In the above embodiment, key contacts are provided on the case, but the present invention can also be applied to a general keyboard in which an elastic member having key contacts is arranged on the upper surface of a wiring board. If this is done, there is no need to provide a key contact on the case.

[Effects of the Invention] As explained above, in the electronic device according to the present invention, a plurality of predetermined locations on the inner surface of the device case where the circuit boards are bonded are located at positions slightly lower than the bonding surface of one circuit board.
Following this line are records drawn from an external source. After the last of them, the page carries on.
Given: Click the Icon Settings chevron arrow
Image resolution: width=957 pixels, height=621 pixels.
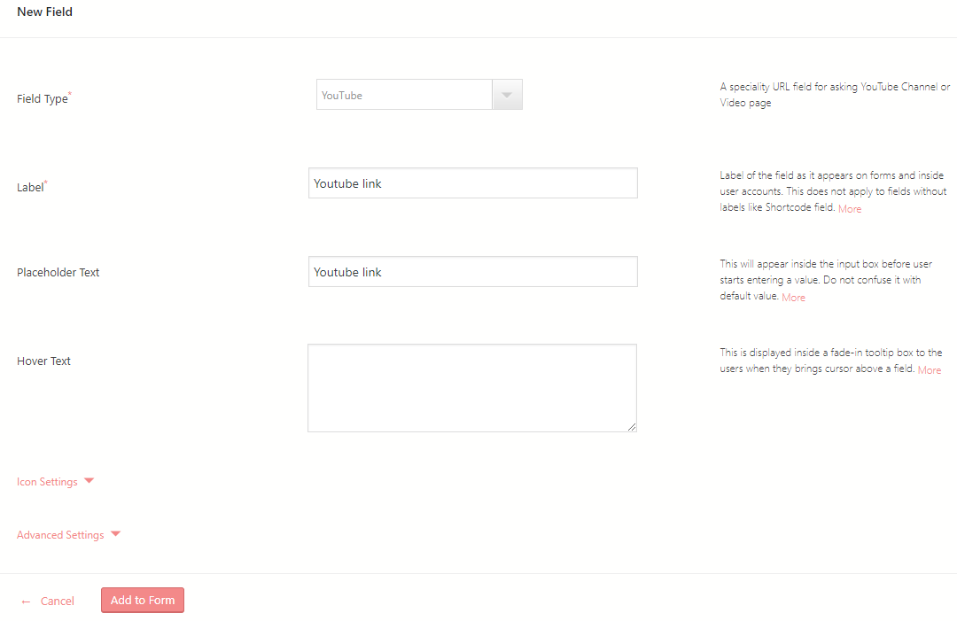Looking at the screenshot, I should [89, 481].
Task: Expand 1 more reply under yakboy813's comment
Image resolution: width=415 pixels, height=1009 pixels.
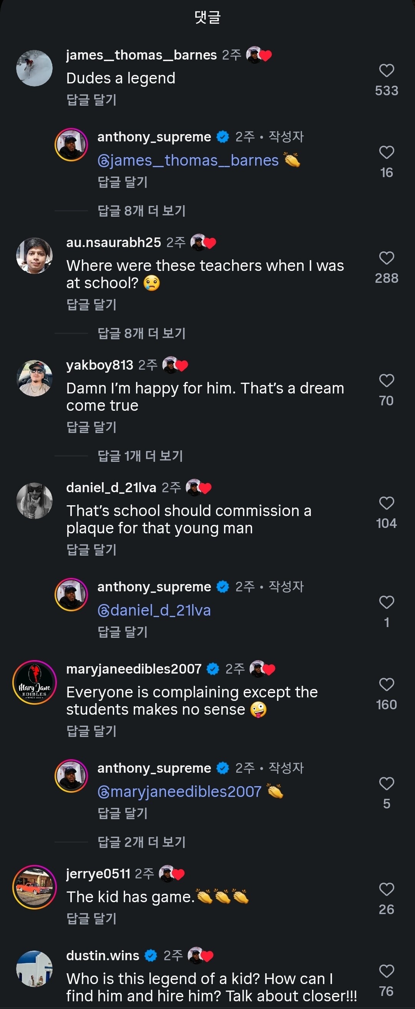Action: coord(140,456)

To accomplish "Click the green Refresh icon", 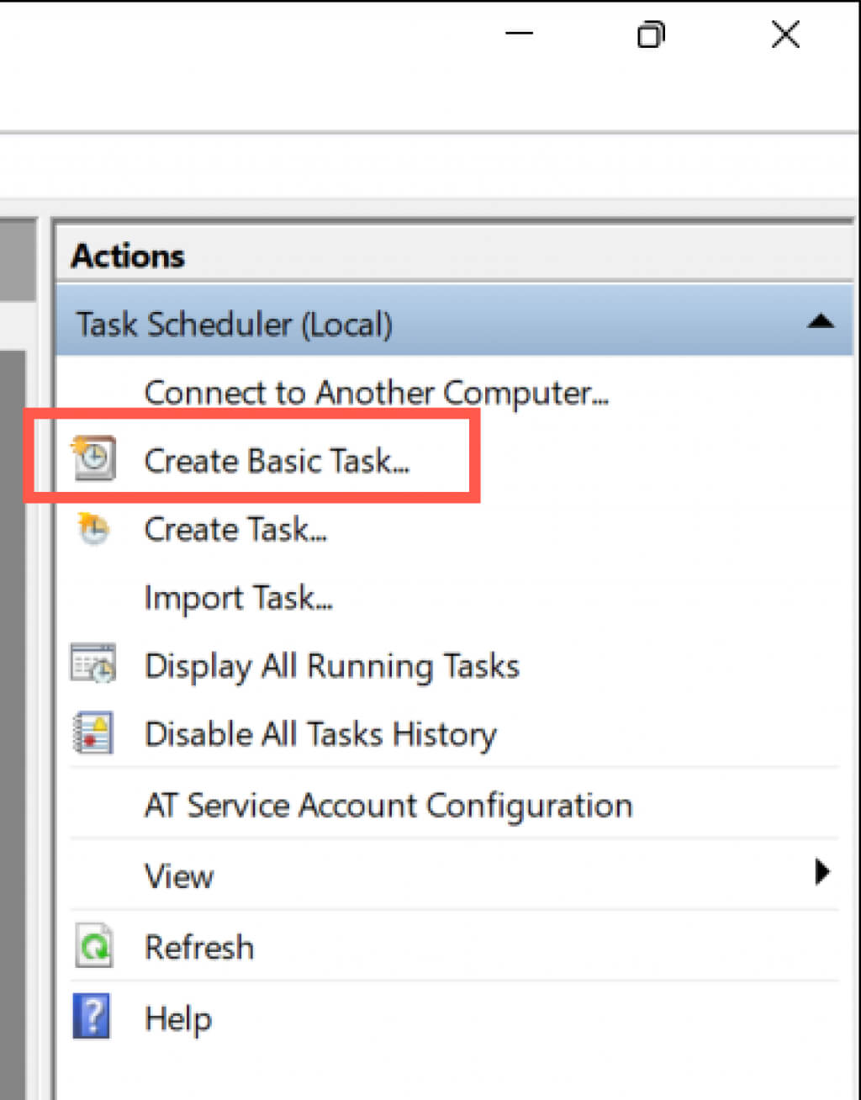I will (x=93, y=947).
Adhesive pedestals having upper surfaces and surrounded by grooves are formed, and the circuit board is bonded to the inner surface of the device case by pressing the circuit board from above the adhesive applied dropwise to the upper surface of these adhesive pedestals. This structure has the advantage that the layer thickness of the adhesive applied by potting to a plurality of predetermined locations is uniform, and thereby the adhesive force can be made uniform.
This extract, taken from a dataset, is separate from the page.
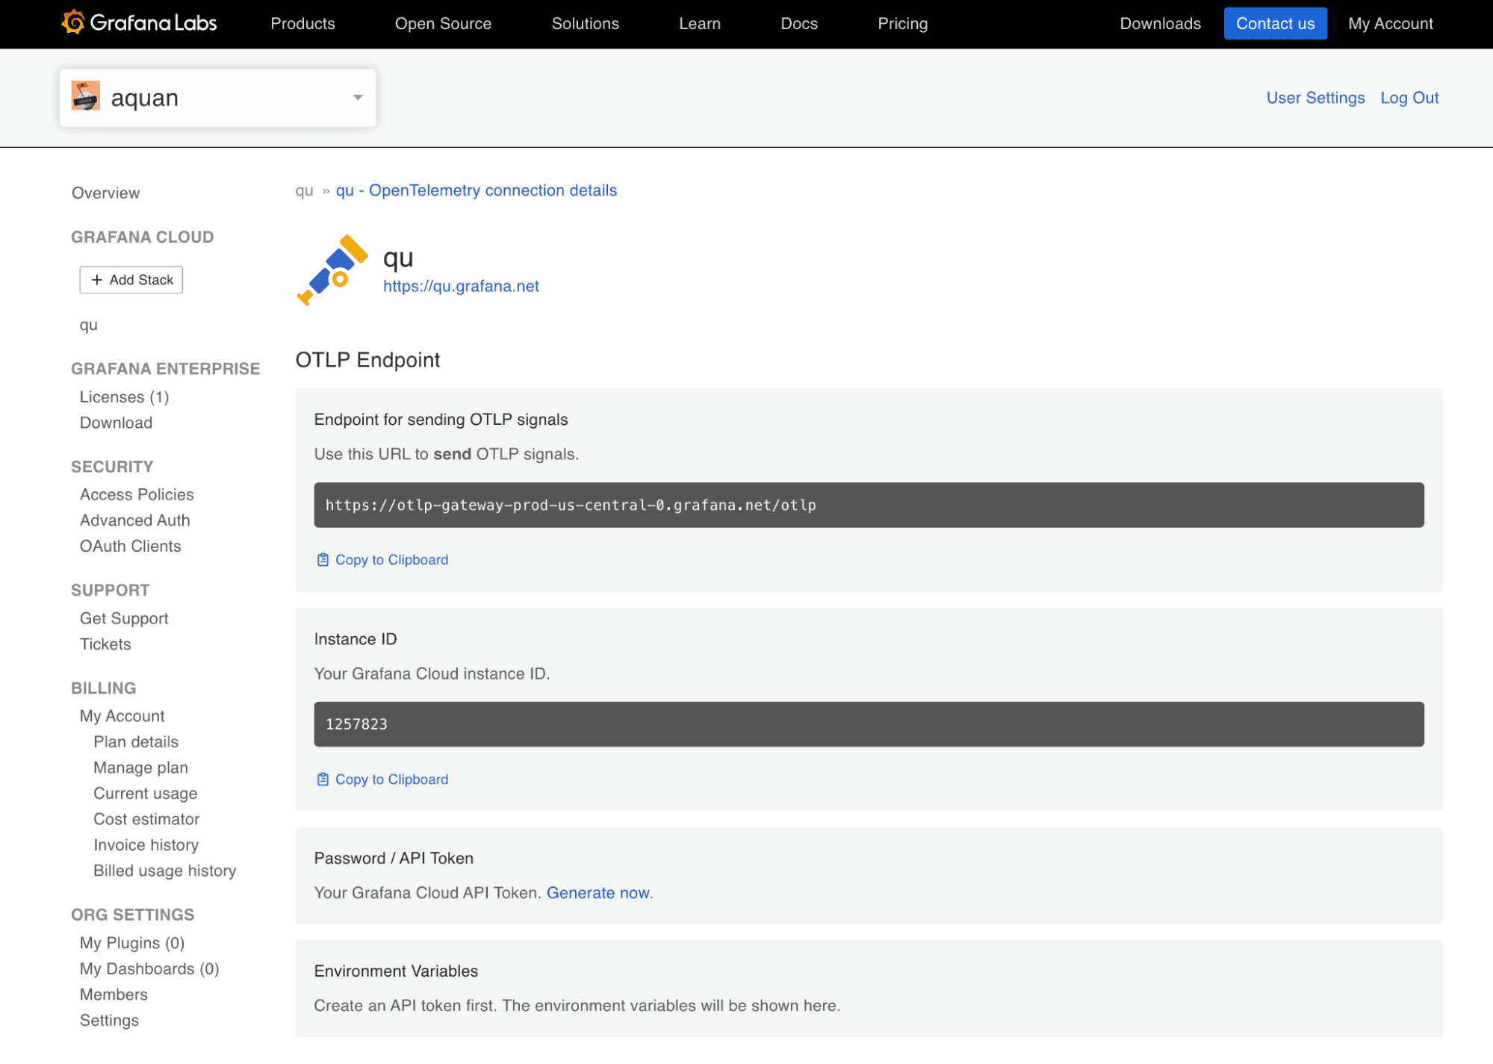
Task: Open the Solutions navigation menu
Action: [585, 24]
[Brief explanation of the drawing]

Each of the drawings shows an embodiment of the present invention, and FIG. 1 is an exploded perspective view of a thin-type slave computer to which the present invention is applied, FIG. 2 is an external perspective view of the same thin-type electronic computer, and FIG. Figure 2 is a cross-sectional view taken along the ■-■ line in Figure 2, Figure 4 is an enlarged cross-sectional view showing the adhesive application part of the case, Figure 5 is an enlarged cross-sectional view showing the adhesive after the wiring board base material, and Figure 6 is an enlarged cross-sectional view showing the adhesive applied after the wiring board base material. 1 is a diagram showing an automatic assembly line for a thin electronic computer according to the present invention. 1...Thin computer, 2...Case, 2a...Board storage section, 2a2...Adhesive pedestal, 2&4...Top surface , 2a5...
・Groove, 6...Wiring board, io...IC
Pellets, 12...Water-soluble adhesive. Patent Applicant, Casio Computer Co., Ltd. Agent Patent Attorney Machi 1) Tadashi Toshi Figure 2 Figure 3 Figure 4 Figure 5

Claims (1)

[Claims] In an electronic device in which a circuit board on which an electronic component such as an IC chip is attached is adhesively fixed to the inner surface of the device case, the circuit board is attached to a plurality of predetermined locations on the inner surface of the device case on which the circuit board is bonded and mounted. Adhesive pedestals having upper surfaces located at a position slightly lower than the bonding mounting surface of the circuit board and surrounded by a groove are formed, and the adhesive applied dropwise to the upper surfaces of these adhesive pedestals is formed. An electronic device characterized in that the circuit board is pressed from above and adhered to the inner surface of the device case.